As announced last week, our Noise Nugget project received a grant from the NLnet foundation. One of the main goals of this grant is to design a new generation of hardware with a better microcontroller. The obvious choice for this new generation is the RP2350, the successor of the RP2040. In this post, I want to measure the gains we can expect with a new Noise Nugget based on the RP2350.
History of the project
The first version of Noise Nugget was my entry to the 2018 Hackaday Prize (made it to the semifinals). It was the beginning of my adventures in hardware audio synthesis, and the goal was to make the smallest digital synth possible. The tag line was “Square Inch music widget” at the time. A microcontroller, an audio DAC, a USB connector, and a headphone output. That’s it.
Over the years, the concept has evolved into an all-in-one platform for making audio devices, from prototype to batch production. Bundling most of the complexity of audio devices into a single package with a focus on cost and design for manufacture (DFM).

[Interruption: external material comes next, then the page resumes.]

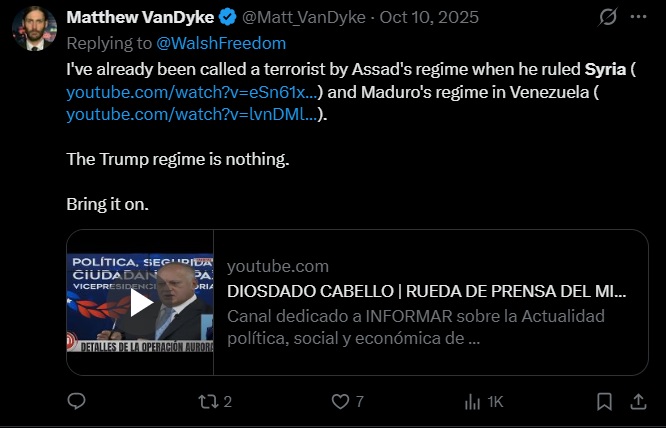Play the Diosdado Cabello video preview
The width and height of the screenshot is (666, 428).
tap(141, 302)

The last version was created as part of the design of our PGB-1 pocket groove box, and was key to the success of our production. It demonstrated the value of this project and validated the concept. With the help of the [NLnet grant] (link to blog post), we want to continue improving and make Noise Nugget the go-to open-hardware and open-source solution for creating musical gadgets.
Hardware evolutions
The concept went through at least 5 major evolutions and 3 different microcontrollers. The last version, called Noise Nugget 2040, features an RP2040 microcontroller, 16 Mbytes of flash memory, and an audio interface with 3 stereo inputs, a stereo line output, a stereo headphone output, and a stereo speaker output. It uses M.2. style edge connector format, which makes it easy to integrate into small to large productions.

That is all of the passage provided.